Collected data entries
◇ ◇ ◇ ◇ ◇ ◇ ◇

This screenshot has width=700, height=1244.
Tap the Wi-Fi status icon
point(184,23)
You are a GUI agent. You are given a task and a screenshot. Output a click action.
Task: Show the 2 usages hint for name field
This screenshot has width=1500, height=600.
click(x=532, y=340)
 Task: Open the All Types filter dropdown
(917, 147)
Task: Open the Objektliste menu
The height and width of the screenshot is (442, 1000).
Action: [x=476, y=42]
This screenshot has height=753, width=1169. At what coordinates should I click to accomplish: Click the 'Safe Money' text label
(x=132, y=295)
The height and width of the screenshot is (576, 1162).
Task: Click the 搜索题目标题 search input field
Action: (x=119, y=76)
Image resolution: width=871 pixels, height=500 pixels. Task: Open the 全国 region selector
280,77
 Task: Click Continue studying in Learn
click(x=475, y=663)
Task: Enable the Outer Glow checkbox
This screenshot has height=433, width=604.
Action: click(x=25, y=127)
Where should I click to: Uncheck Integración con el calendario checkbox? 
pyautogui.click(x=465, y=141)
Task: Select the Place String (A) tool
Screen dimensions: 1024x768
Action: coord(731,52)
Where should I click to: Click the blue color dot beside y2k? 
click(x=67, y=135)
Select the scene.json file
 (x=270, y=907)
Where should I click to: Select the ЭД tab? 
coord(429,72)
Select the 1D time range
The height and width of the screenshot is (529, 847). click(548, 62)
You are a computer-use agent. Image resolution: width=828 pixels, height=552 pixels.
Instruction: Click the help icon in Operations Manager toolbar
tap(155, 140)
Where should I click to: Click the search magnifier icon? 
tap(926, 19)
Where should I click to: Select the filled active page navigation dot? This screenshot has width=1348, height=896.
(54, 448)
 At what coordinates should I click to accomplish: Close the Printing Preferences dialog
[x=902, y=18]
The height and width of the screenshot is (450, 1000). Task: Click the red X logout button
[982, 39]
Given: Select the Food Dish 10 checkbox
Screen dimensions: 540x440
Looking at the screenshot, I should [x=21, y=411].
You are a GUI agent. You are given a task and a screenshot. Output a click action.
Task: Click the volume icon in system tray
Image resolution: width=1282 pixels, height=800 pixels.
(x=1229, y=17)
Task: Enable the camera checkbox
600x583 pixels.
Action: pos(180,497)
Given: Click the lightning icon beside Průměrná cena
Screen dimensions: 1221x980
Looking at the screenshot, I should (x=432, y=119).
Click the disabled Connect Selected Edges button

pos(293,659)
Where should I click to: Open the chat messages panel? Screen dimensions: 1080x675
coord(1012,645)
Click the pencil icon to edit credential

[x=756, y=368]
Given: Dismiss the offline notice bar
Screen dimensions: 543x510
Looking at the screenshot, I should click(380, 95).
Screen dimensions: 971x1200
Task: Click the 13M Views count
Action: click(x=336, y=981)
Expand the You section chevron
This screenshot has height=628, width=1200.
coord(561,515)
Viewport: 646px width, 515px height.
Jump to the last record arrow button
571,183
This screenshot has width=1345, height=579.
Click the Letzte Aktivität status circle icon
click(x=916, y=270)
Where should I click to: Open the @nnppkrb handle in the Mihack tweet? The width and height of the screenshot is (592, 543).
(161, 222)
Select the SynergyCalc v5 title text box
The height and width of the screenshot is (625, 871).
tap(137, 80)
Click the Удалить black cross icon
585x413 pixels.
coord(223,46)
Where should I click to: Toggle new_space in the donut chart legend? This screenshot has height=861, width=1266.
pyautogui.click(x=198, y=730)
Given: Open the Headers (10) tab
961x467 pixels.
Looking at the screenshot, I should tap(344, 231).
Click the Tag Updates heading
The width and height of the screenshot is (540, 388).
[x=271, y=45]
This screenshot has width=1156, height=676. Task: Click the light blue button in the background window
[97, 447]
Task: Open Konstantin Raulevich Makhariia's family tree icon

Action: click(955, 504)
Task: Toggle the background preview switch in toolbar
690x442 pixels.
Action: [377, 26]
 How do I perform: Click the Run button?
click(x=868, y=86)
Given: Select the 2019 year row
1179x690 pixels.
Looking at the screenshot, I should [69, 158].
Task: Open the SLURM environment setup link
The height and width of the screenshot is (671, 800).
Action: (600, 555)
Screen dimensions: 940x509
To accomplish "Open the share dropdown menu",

◇ ◇ ◇ ◇ ◇ ◇ ◇

TASK BRIEF: Print out the records exactly as they were entered.

ANSWER FOR THE TASK:
This screenshot has width=700, height=1244.
Tap the Wi-Fi status icon
point(184,23)
You are a GUI agent. You are given a task and a screenshot. Output a click action.
Task: Show the 2 usages hint for name field
This screenshot has width=1500, height=600.
click(x=532, y=340)
 Task: Open the All Types filter dropdown
(917, 147)
Task: Open the Objektliste menu
The height and width of the screenshot is (442, 1000).
Action: [x=476, y=42]
This screenshot has height=753, width=1169. At what coordinates should I click to accomplish: Click the 'Safe Money' text label
(x=132, y=295)
The height and width of the screenshot is (576, 1162).
Task: Click the 搜索题目标题 search input field
Action: (x=119, y=76)
Image resolution: width=871 pixels, height=500 pixels. Task: Open the 全国 region selector
280,77
 Task: Click Continue studying in Learn
click(x=475, y=663)
Task: Enable the Outer Glow checkbox
This screenshot has height=433, width=604.
Action: click(x=25, y=127)
Where should I click to: Uncheck Integración con el calendario checkbox? 
pyautogui.click(x=465, y=141)
Task: Select the Place String (A) tool
Screen dimensions: 1024x768
Action: coord(731,52)
Where should I click to: Click the blue color dot beside y2k? 
click(x=67, y=135)
Select the scene.json file
 (x=270, y=907)
Where should I click to: Select the ЭД tab? 
coord(429,72)
Select the 1D time range
The height and width of the screenshot is (529, 847). click(548, 62)
You are a computer-use agent. Image resolution: width=828 pixels, height=552 pixels.
Instruction: Click the help icon in Operations Manager toolbar
tap(155, 140)
Where should I click to: Click the search magnifier icon? 
tap(926, 19)
Where should I click to: Select the filled active page navigation dot? This screenshot has width=1348, height=896.
(54, 448)
 At what coordinates should I click to accomplish: Close the Printing Preferences dialog
[x=902, y=18]
The height and width of the screenshot is (450, 1000). Task: Click the red X logout button
[982, 39]
Given: Select the Food Dish 10 checkbox
Screen dimensions: 540x440
Looking at the screenshot, I should [x=21, y=411].
You are a GUI agent. You are given a task and a screenshot. Output a click action.
Task: Click the volume icon in system tray
Image resolution: width=1282 pixels, height=800 pixels.
(x=1229, y=17)
Task: Enable the camera checkbox
600x583 pixels.
Action: pos(180,497)
Given: Click the lightning icon beside Průměrná cena
Screen dimensions: 1221x980
Looking at the screenshot, I should (x=432, y=119).
Click the disabled Connect Selected Edges button

pos(293,659)
Where should I click to: Open the chat messages panel? Screen dimensions: 1080x675
coord(1012,645)
Click the pencil icon to edit credential

[x=756, y=368]
Given: Dismiss the offline notice bar
Screen dimensions: 543x510
Looking at the screenshot, I should click(380, 95).
Screen dimensions: 971x1200
Task: Click the 13M Views count
Action: click(x=336, y=981)
Expand the You section chevron
This screenshot has height=628, width=1200.
coord(561,515)
Viewport: 646px width, 515px height.
Jump to the last record arrow button
571,183
This screenshot has width=1345, height=579.
Click the Letzte Aktivität status circle icon
click(x=916, y=270)
Where should I click to: Open the @nnppkrb handle in the Mihack tweet? The width and height of the screenshot is (592, 543).
(161, 222)
Select the SynergyCalc v5 title text box
The height and width of the screenshot is (625, 871).
tap(137, 80)
Click the Удалить black cross icon
585x413 pixels.
coord(223,46)
Where should I click to: Toggle new_space in the donut chart legend? This screenshot has height=861, width=1266.
pyautogui.click(x=198, y=730)
Given: Open the Headers (10) tab
961x467 pixels.
Looking at the screenshot, I should tap(344, 231).
Click the Tag Updates heading
The width and height of the screenshot is (540, 388).
[x=271, y=45]
This screenshot has width=1156, height=676. Task: Click the light blue button in the background window
[97, 447]
Task: Open Konstantin Raulevich Makhariia's family tree icon

Action: click(955, 504)
Task: Toggle the background preview switch in toolbar
690x442 pixels.
Action: [377, 26]
 How do I perform: Click the Run button?
click(x=868, y=86)
Given: Select the 2019 year row
1179x690 pixels.
Looking at the screenshot, I should [69, 158].
Task: Open the SLURM environment setup link
The height and width of the screenshot is (671, 800).
Action: (600, 555)
Screen dimensions: 940x509
To accomplish "Open the share dropdown menu",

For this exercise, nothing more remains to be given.